L’une des premières mentions importantes du concept a été faite par l’écrivaine canadienne Christina Crook dans son livre de 2014. La joie de passer à côté : trouver l’équilibre dans un monde connecté. Même s’il ne s’agit pas d’un terme nouveau : deux ans plus tôt, l’homme d’affaires Anil Dash l’avait déjà inventé pour réfléchir à la tranquillité d’esprit de ne pas participer à tout. Depuis, elle s’est imposée de plus en plus comme une philosophie qui favorise le calme et la jouissance du moment présent.
Il s’agit, en fin de compte, d’un invitation à se déconnecter intentionnellement des réseaux sociaux, des notifications et des événements sociaux afin de se recentrer sur la créativité et la sérénité.
Les avantages de JOMO
Opter pour JOMO au lieu de succomber à FOMO présente un certain nombre d’avantages tangibles qui peuvent atténuer les effets néfastes d’une utilisation excessive des médias sociaux. Ceux-ci incluent :
- Réduction du stress et de l’anxiété. La comparaison constante avec les autres générée par FOMO peut conduire à avoir le sentiment que sa vie est insuffisante ou moins gratifiante. JOMO vous permet de vous libérer de cette pression.

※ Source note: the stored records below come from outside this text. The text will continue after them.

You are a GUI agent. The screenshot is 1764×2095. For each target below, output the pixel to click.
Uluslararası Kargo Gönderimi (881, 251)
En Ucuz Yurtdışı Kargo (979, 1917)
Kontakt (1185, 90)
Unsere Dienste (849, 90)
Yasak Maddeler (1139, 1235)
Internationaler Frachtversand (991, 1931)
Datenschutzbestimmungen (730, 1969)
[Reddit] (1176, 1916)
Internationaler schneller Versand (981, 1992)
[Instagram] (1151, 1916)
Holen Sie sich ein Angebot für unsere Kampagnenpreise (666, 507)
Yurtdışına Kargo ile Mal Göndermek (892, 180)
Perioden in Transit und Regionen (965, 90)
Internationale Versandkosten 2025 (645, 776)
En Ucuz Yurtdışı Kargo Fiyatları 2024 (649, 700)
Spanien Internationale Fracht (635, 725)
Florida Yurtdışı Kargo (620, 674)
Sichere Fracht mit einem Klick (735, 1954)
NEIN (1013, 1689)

- C’est ce qu’ont confirmé les auteurs d’une enquête menée dans les jours qui ont suivi le 4 octobre 2021, lorsque les services numériques de l’entreprise Meta (propriétaire de Facebook, Instagram et WhatsApp) ont été interrompus pendant plusieurs heures. Bien que certains utilisateurs aient été saisis par FOMO, de nombreux autres ont avoué ressentir un soulagement réconfortant.
- Plus de temps pour l’introspection. En se déconnectant du bruit extérieur, les gens peuvent se recentrer sur eux-mêmes, encourageant ainsi l’exploration de soi, le développement personnel et une plus grande clarté sur ce qui compte vraiment dans leur vie.
- Promotion de la créativité. Le temps libre et la tranquillité permettent à l’esprit de se détendre et de vagabonder. Diverses études ont montré que « l’ennui » ou la déconnexion peuvent être des catalyseurs de nouvelles idées.
- Amélioration des relations personnelles. Lorsqu’ils optent pour JOMO, les gens ont tendance à privilégier les rencontres en face à face et les relations significatives plutôt que les interactions souvent superficielles. en ligne.
Comment intégrer JOMO dans notre vie quotidienne
S’inscrire à JOMO ne signifie pas abandonner complètement la technologie ou les interactions sociales. Il s’agit plutôt de trouver un équilibre sain entre connectivité et déconnexion.
Certaines façons de l’intégrer incluent les directives suivantes :
- Fixez les limites du numérique. Fixer des heures précises pour consulter les réseaux sociaux ou répondre aux messages peut contribuer à réduire le temps passé devant un écran et à promouvoir une relation plus saine avec la technologie.
- Mettre en œuvre le minimalisme numérique. Ce concept implique d’utiliser uniquement les plateformes et outils technologiques qui ajoutent réellement de la valeur à nos vies.
- Prioriser le temps personnel. Consacrez du temps à des activités qui nourrissent le bien-être physique et mental, comme la lecture, l’exercice, la méditation ou simplement le repos.
Bref, adopter JOMO n’implique pas un renoncement définitif au monde numérique ou aux interactions sociales, mais plutôt une prise de conscience de comment et quand il est préférable d’être connecté.